[Stored records]
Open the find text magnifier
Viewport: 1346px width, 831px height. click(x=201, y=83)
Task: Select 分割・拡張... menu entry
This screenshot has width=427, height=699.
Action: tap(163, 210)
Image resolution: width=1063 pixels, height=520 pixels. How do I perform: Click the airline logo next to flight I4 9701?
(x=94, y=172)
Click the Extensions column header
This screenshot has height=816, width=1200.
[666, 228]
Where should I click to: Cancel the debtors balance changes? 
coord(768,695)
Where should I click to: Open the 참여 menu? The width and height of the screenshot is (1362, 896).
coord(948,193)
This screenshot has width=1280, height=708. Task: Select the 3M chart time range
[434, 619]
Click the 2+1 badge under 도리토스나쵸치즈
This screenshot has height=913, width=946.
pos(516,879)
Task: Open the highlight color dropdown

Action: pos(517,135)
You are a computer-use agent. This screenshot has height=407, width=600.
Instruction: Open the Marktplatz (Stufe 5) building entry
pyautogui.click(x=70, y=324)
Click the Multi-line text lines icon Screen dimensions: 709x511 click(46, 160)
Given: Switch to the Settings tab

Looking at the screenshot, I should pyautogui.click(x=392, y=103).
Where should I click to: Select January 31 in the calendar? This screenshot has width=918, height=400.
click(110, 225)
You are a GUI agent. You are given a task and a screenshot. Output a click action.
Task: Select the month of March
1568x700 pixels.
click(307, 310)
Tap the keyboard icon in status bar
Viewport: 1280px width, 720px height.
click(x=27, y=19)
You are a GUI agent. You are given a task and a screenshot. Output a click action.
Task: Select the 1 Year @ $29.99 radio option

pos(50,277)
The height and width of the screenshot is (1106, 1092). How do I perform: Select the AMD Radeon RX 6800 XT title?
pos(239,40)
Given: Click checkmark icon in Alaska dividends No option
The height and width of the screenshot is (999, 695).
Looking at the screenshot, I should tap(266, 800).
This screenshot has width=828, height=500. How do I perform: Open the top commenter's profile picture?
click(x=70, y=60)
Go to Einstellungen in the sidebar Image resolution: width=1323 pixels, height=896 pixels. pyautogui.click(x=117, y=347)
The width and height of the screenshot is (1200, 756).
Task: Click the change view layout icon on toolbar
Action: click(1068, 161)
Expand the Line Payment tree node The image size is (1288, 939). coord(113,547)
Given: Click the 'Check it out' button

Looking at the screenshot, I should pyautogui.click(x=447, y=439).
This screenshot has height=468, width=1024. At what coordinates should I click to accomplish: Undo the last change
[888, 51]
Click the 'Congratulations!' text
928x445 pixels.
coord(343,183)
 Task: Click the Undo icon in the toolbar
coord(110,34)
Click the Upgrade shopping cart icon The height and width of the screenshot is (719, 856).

(Activity) Could you restate every entry verbatim, please?

(Task output)
Open the find text magnifier
Viewport: 1346px width, 831px height. click(x=201, y=83)
Task: Select 分割・拡張... menu entry
This screenshot has width=427, height=699.
Action: tap(163, 210)
Image resolution: width=1063 pixels, height=520 pixels. How do I perform: Click the airline logo next to flight I4 9701?
(x=94, y=172)
Click the Extensions column header
This screenshot has height=816, width=1200.
[666, 228]
Where should I click to: Cancel the debtors balance changes? 
coord(768,695)
Where should I click to: Open the 참여 menu? The width and height of the screenshot is (1362, 896).
coord(948,193)
This screenshot has width=1280, height=708. Task: Select the 3M chart time range
[434, 619]
Click the 2+1 badge under 도리토스나쵸치즈
This screenshot has height=913, width=946.
pos(516,879)
Task: Open the highlight color dropdown

Action: pos(517,135)
You are a computer-use agent. This screenshot has height=407, width=600.
Instruction: Open the Marktplatz (Stufe 5) building entry
pyautogui.click(x=70, y=324)
Click the Multi-line text lines icon Screen dimensions: 709x511 click(46, 160)
Given: Switch to the Settings tab

Looking at the screenshot, I should pyautogui.click(x=392, y=103).
Where should I click to: Select January 31 in the calendar? This screenshot has width=918, height=400.
click(110, 225)
You are a GUI agent. You are given a task and a screenshot. Output a click action.
Task: Select the month of March
1568x700 pixels.
click(307, 310)
Tap the keyboard icon in status bar
Viewport: 1280px width, 720px height.
click(x=27, y=19)
You are a GUI agent. You are given a task and a screenshot. Output a click action.
Task: Select the 1 Year @ $29.99 radio option

pos(50,277)
The height and width of the screenshot is (1106, 1092). How do I perform: Select the AMD Radeon RX 6800 XT title?
pos(239,40)
Given: Click checkmark icon in Alaska dividends No option
The height and width of the screenshot is (999, 695).
Looking at the screenshot, I should tap(266, 800).
This screenshot has width=828, height=500. How do I perform: Open the top commenter's profile picture?
click(x=70, y=60)
Go to Einstellungen in the sidebar Image resolution: width=1323 pixels, height=896 pixels. pyautogui.click(x=117, y=347)
The width and height of the screenshot is (1200, 756).
Task: Click the change view layout icon on toolbar
Action: click(1068, 161)
Expand the Line Payment tree node The image size is (1288, 939). coord(113,547)
Given: Click the 'Check it out' button

Looking at the screenshot, I should pyautogui.click(x=447, y=439).
This screenshot has height=468, width=1024. At what coordinates should I click to accomplish: Undo the last change
[888, 51]
Click the 'Congratulations!' text
928x445 pixels.
coord(343,183)
 Task: Click the Undo icon in the toolbar
coord(110,34)
Click the Upgrade shopping cart icon The height and width of the screenshot is (719, 856).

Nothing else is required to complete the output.